---------- The data ----------
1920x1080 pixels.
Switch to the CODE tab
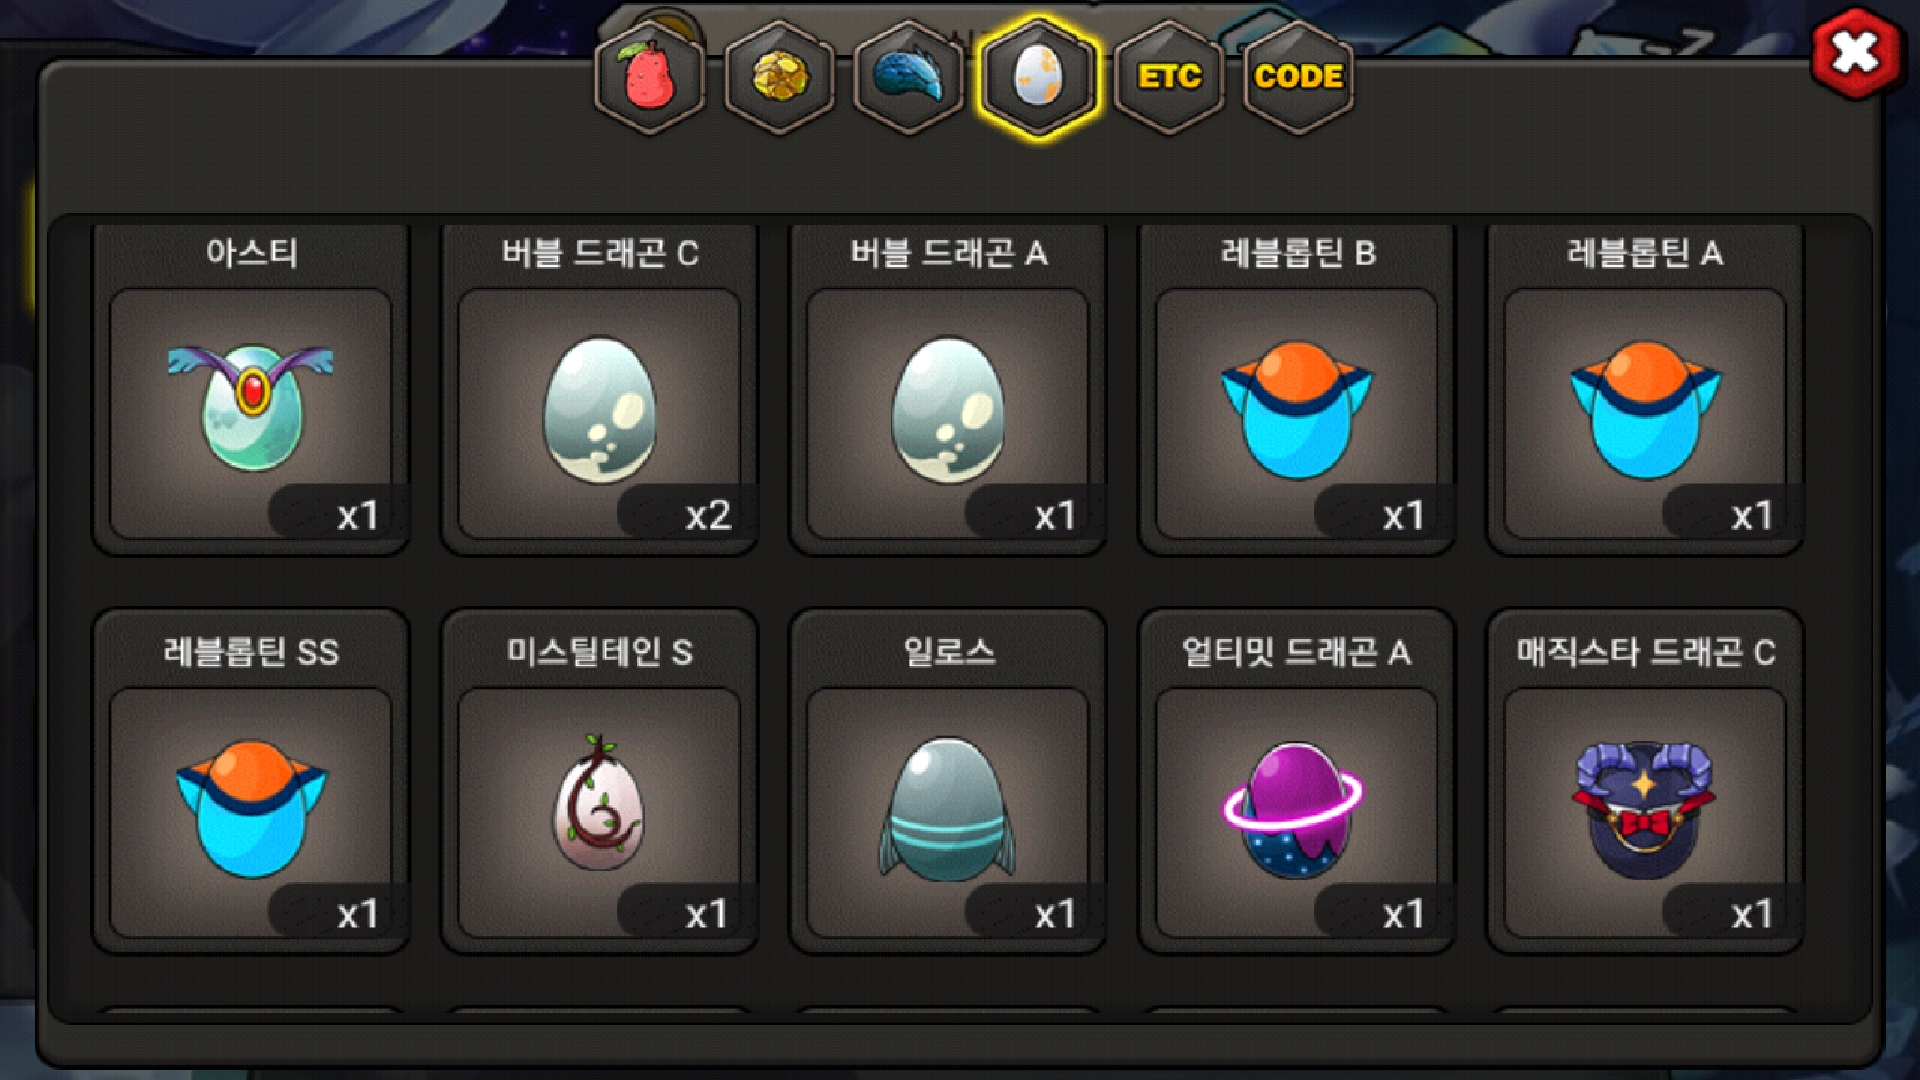point(1298,77)
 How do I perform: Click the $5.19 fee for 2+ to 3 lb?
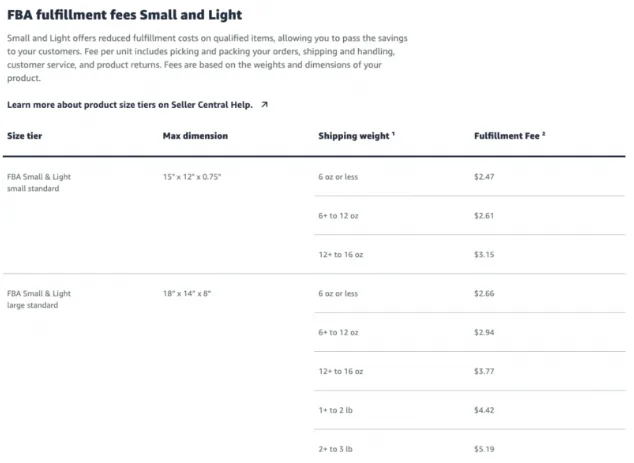[x=484, y=449]
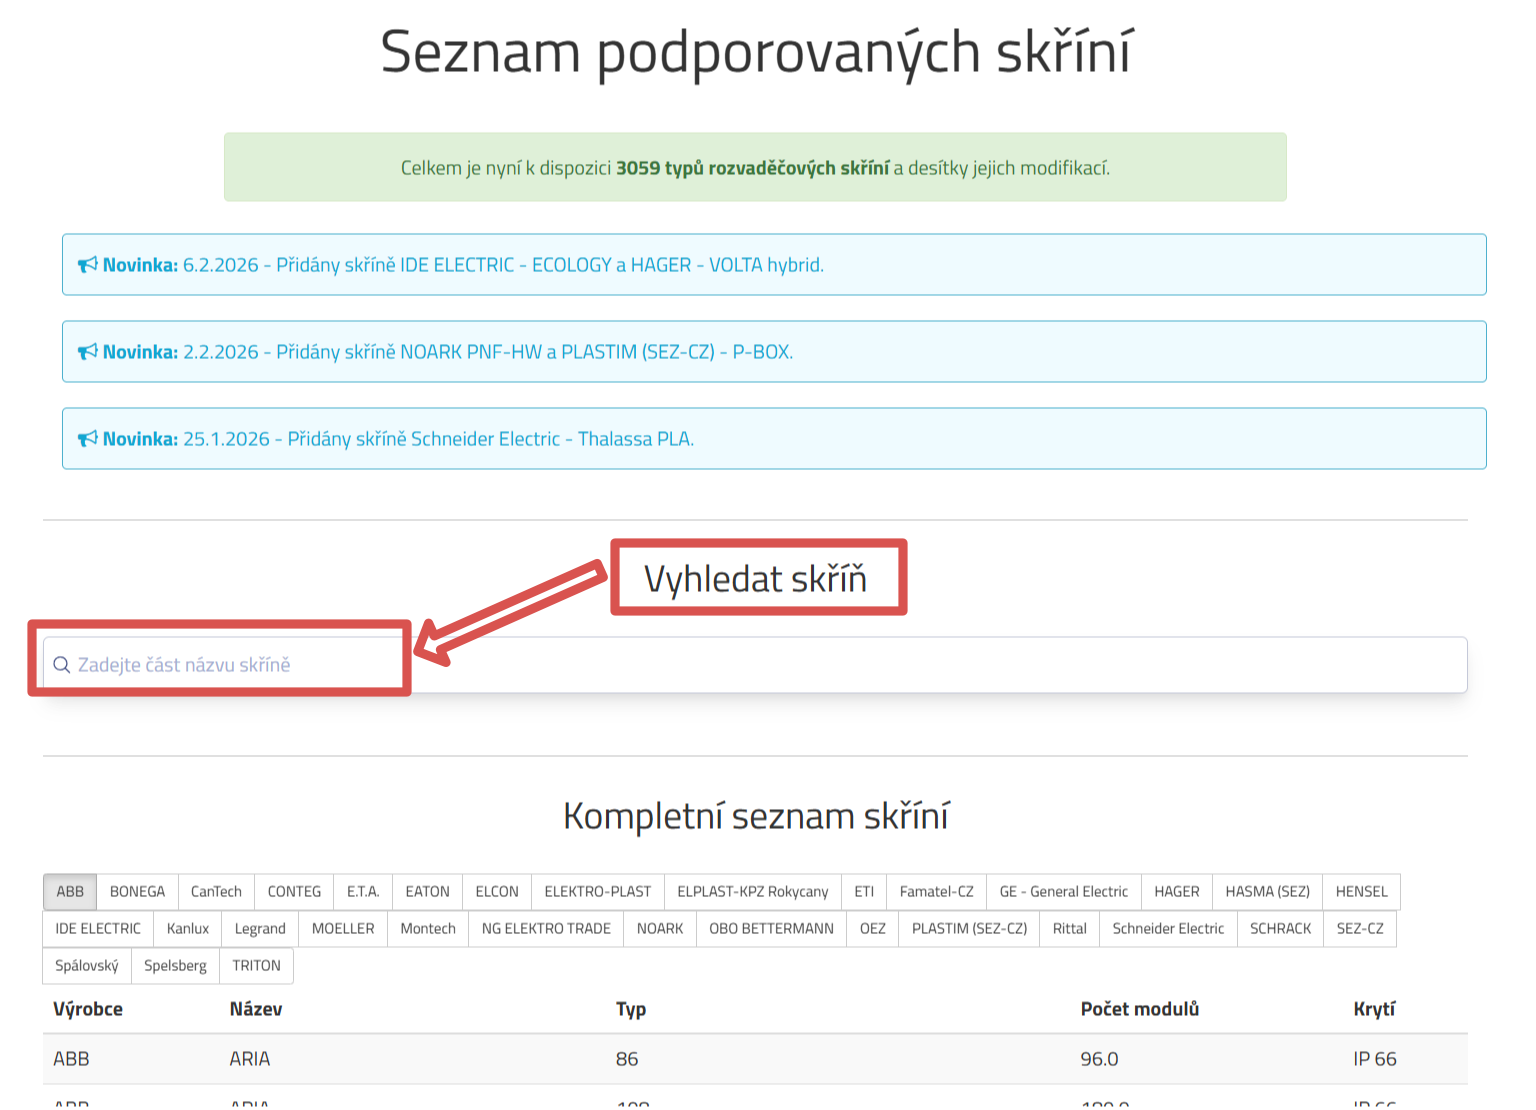This screenshot has height=1110, width=1536.
Task: Click the magnifier icon in search field
Action: tap(62, 665)
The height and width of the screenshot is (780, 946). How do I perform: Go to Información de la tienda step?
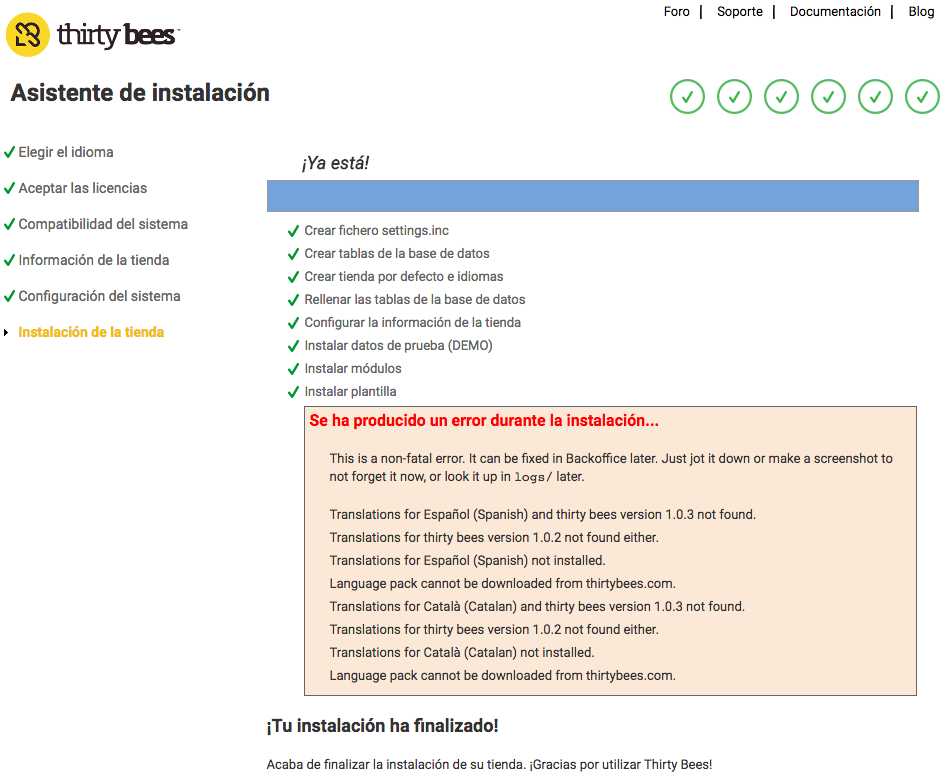[94, 260]
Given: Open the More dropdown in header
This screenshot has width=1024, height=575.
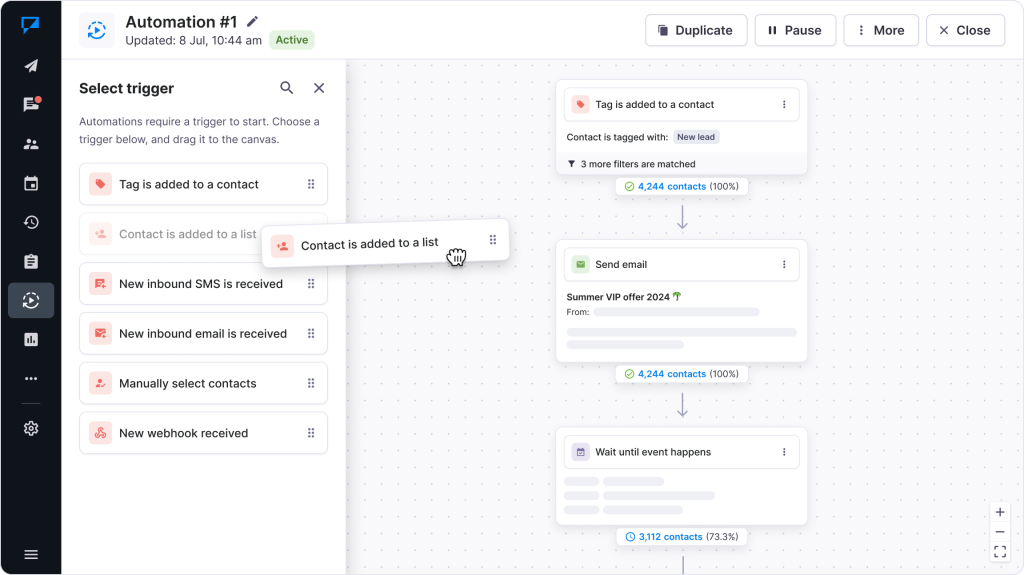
----------
* _Required action_
Skip the pictures and give the entries above again word for word.

* _Exercise response_
1920x1080 pixels.
Switch to the CODE tab
point(1298,77)
 How do I perform: Click the $5.19 fee for 2+ to 3 lb?
[x=484, y=449]
This screenshot has height=1110, width=1536.
Task: Click the magnifier icon in search field
Action: tap(62, 665)
The height and width of the screenshot is (780, 946). How do I perform: Go to Información de la tienda step?
[94, 260]
Given: Open the More dropdown in header
This screenshot has width=1024, height=575.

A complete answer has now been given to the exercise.